Sheila Bird, del Consejo de Investigación Médica de Gran Bretaña, por ejemplo, ha criticado el hecho de que en el Reino Unido se haya introducido una nueva directriz comunal denominada Orden de Tratamiento y Detección de Drogas para realizar un seguimiento de varios estudios piloto tan mal concebidos que resultan perfectamente inútiles. El número de temas incluidos en dichos estudios resultó ser excesivamente reducido y, además, los distintos elementos no habían sido sometidos a un proceso aleatorio, no se contrastaban adecuadamente las órdenes con las alternativas, y ni siquiera se pedía a los jueces que consignaran fehacientemente qué otros métodos podrían haber empleado para dictar sentencia contra los infractores.
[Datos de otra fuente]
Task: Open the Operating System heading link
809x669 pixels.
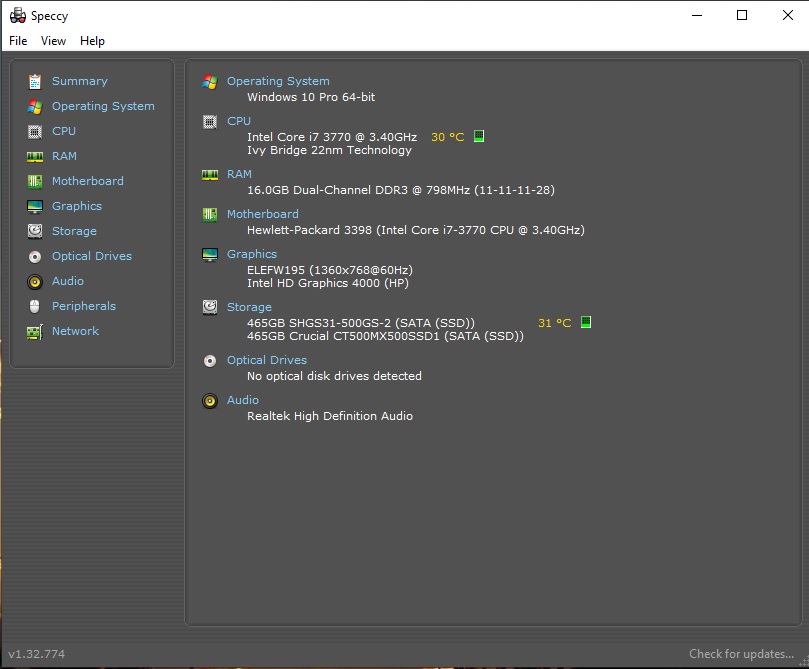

La cultura de la función pública también podría aprender cosas de las tendencias autocríticas derivadas de la cultura científica. Como ha señalado Jonathan Shepherd, de la Universidad de Cardiff, tanto los campos dedicados a la adopción de medidas políticas y sociales como los ámbitos de la protección social y la educación carecen de los equipos de académicos y facultativos que tantos avances han permitido realizar a la medicina. De esta forma se dividirían las tareas a realizar en dos grandes grupos: el del trabajo práctico realizado por las personas que actúan sobre el terreno y el de la labor teórica llevada a cabo por los individuos que investigan, puesto que es extremadamente infrecuente que sea un mismo sujeto el que asuma el peso de ambas actividades. Ocurre que, sencillamente, no se insta a los agentes de policía ni a los maestros ni a los asistentes sociales a examinar los métodos que emplean en sus respectivos cometidos como acostumbran a hacer en cambio los médicos, los ingenieros y los científicos de laboratorio. ¿Cuántas comisarías de policía se han animado a poner en marcha algo que pueda considerarse equivalente a un grupo de discusión de artículos y planteamientos?
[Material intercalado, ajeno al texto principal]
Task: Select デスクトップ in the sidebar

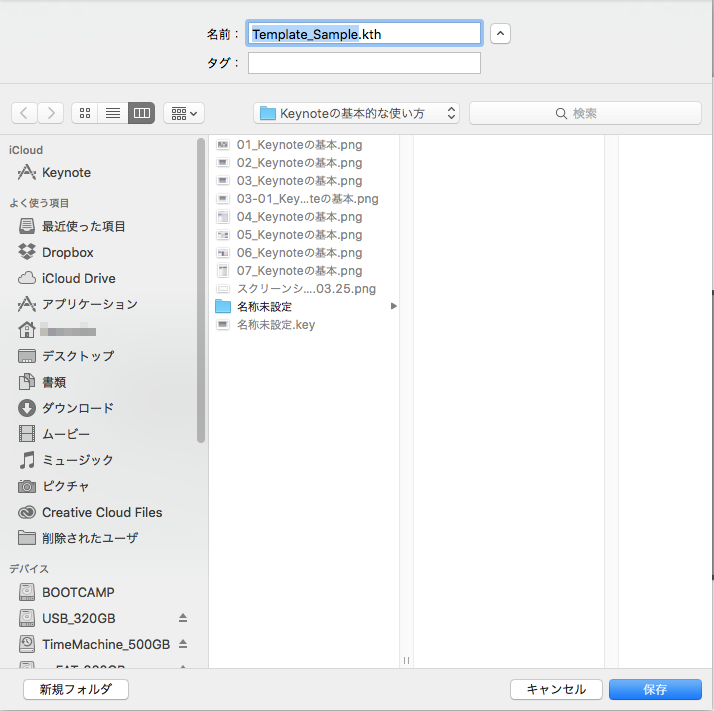Action: tap(77, 356)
Tanto el método científico como el enfoque que este promueve, centrado en el pensamiento crítico, resultan demasiado útiles como para permitir que su aplicación se circunscriba únicamente al ámbito «científico». Si la ciencia puede ayudarnos a entender lo que sucedió en los primeros microsegundos de la creación y a aprehender la estructura del ribosoma, no hay duda de que también está capacitada para mejorar nuestra comprensión en otros terrenos, como el de la forma idónea de bregar con las apremiantes cuestiones sociales de nuestro tiempo.